EXERCISE INPUTS |
________

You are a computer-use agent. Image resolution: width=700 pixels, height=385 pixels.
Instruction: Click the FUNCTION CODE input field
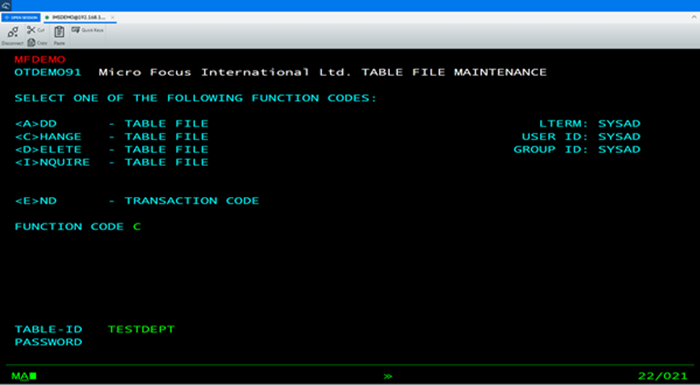pyautogui.click(x=137, y=227)
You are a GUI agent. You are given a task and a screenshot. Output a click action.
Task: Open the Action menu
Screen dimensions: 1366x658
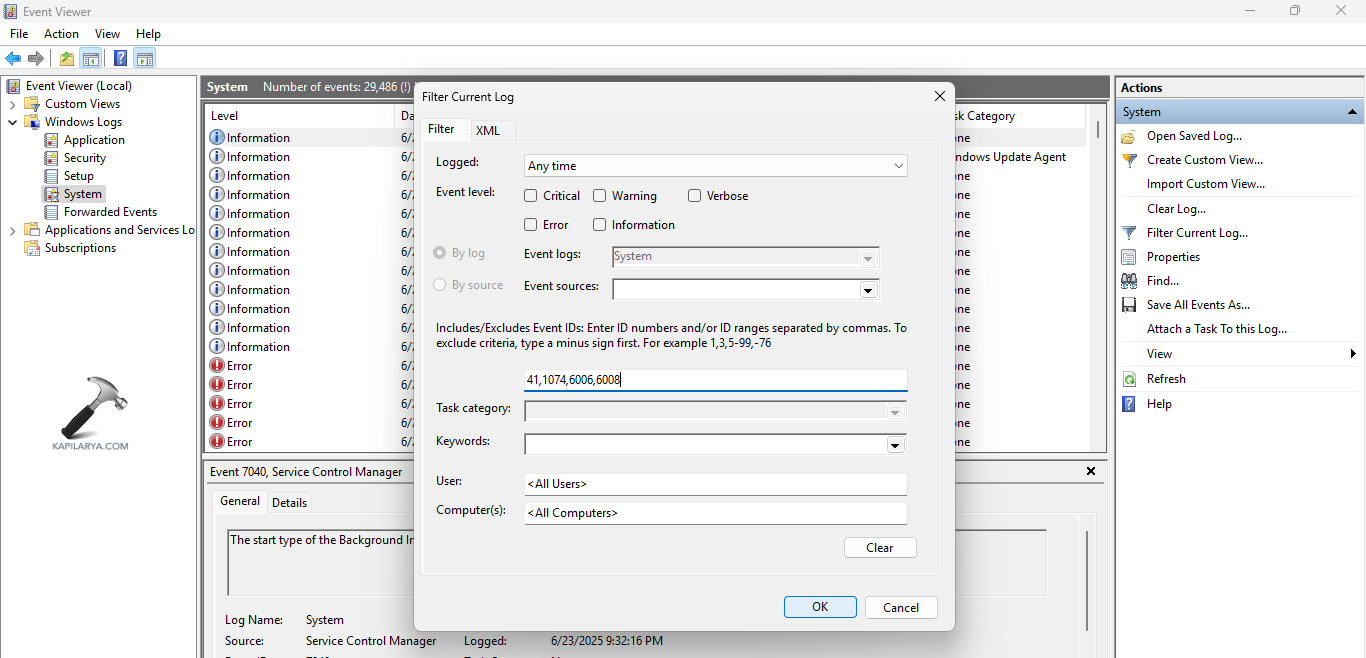[x=61, y=33]
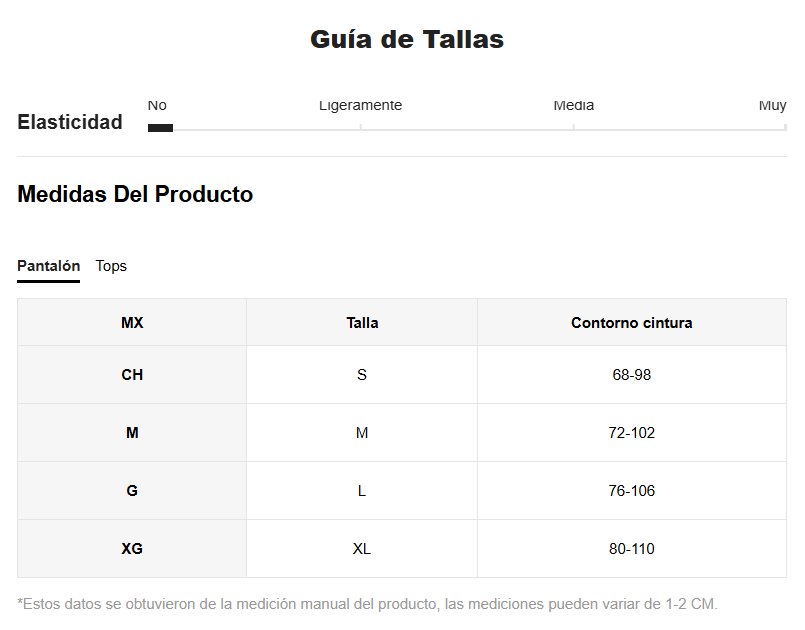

________

EXERCISE DETAILS | Reproduce the data above word for word, but leave the images out.

SOLVED EXERCISE |
You are a computer-use agent. Image resolution: width=700 pixels, height=385 pixels.
Instruction: Click the FUNCTION CODE input field
pyautogui.click(x=137, y=227)
You are a GUI agent. You are given a task and a screenshot. Output a click action.
Task: Open the Action menu
Screen dimensions: 1366x658
[x=61, y=33]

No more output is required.